In 2006, Istithmar and Mr. Farkas bought the W Union Square for $285 million. Mr. Farkas pulled out of that investment earlier this year. Again, good timing: In early December, Istithmar lost the W Union Square in a foreclosure auction.
“[W]hen the market started to turn, and Andrew started to see some of the outrageous prices that were being achieved on some of the assets, that’s when he said, ‘Holy cow, now’s the time to get out of here,’” Mr. Lieber said.
Also in 2006, the joint venture bought the leasehold at 450 Lexington Avenue for $600 million. Again, Mr. Farkas cashed out his equity in that property earlier this year.
In 2007, Istithmar and Mr. Farkas bought a 73 percent interest in the Mandarin Oriental, a hotel then valued at $340 million, which they still retain.
MEANWHILE, MR. FARKAS kept busy on the other side of the world. He would spend one of every five or so weeks in Dubai, usually staying at Kerzner’s Royal Mirage.
In December 2005, Mr. Farkas’ Island Global Yachting announced that it was partnering with Dubai World’s Nakheel to design, develop and manage all of Nakheel’s marina properties in Dubai, including along the waterfront of the Palm Islands and the World. Istithmar, at the same time, announced that it owned about 25 percent equity in the Island Global Yachting’s projects in Dubai, and in its project in St. Thomas. Mr. Farkas opened an office in Dubai. In 2007, Island Global Yachting opened Festival Marina in Dubai’s Festival City, with, according to IGY’s Web site, “74 berths for motor yachts from 15 to 35 meters in length, plus 24 quay-side berths.”
“Andrew is one of the most aggressive people I’ve ever had the pleasure to work with,” Mr. Lieber said. “Some feel Andrew is so aggressive he may not know when to stop, but I’ve never seen him cross that line.”
Nor did he. Before Dubai World revealed its debt troubles, Mr. Farkas sold his marina interests to a Qatari firm, relinquished his interests in ENSec, and sold his equity stakes in all of his Dubai World joint ventures in New York, save perhaps the most valuable, the Mandarin Oriental hotel in the Time Warner Center.
Of Dubai World’s current predicament, Mr. Farkas said, “Of course they overextended, but so has virtually every market in the world. This is just their turn. The people there are smart, they are very committed to their country, they are commercial, and I have every confidence that with the passage of time, and with the incursion of no small amount of pain, they will come out on top.”

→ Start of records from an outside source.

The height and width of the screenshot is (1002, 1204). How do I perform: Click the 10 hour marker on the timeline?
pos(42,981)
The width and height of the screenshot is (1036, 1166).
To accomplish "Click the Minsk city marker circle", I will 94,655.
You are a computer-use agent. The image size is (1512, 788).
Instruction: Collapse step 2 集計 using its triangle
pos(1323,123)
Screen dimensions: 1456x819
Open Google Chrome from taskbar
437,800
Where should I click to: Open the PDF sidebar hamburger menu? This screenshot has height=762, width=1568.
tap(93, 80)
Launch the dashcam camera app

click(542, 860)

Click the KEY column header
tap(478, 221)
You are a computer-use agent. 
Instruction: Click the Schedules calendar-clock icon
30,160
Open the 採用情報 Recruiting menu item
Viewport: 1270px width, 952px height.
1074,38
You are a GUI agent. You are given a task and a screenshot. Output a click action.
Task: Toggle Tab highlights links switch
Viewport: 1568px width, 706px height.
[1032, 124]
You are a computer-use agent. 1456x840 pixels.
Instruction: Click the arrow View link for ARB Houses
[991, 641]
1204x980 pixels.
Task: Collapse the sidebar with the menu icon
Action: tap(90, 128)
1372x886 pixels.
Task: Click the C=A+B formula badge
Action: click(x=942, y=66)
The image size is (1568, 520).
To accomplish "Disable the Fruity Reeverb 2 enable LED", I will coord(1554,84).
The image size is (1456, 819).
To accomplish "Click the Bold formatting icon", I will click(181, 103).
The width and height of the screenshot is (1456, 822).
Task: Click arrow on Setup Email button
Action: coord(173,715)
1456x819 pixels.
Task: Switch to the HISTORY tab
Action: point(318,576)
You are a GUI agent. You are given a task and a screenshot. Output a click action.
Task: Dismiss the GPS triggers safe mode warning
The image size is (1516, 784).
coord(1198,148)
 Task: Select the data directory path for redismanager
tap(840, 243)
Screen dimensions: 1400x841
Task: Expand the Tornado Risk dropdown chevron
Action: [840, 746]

Meanwhile, he plans to redeploy his capital in another real estate venture.
Real estate investment bank Centerline’s Nov. 12, 2009, S.E.C. filing contained a hint that Mr. Farkas might be targeting his real estate investments closer to home: “The Company continues discussions with Island Capital Group LLC, and others, to accomplish a recapitalization of Centerline.”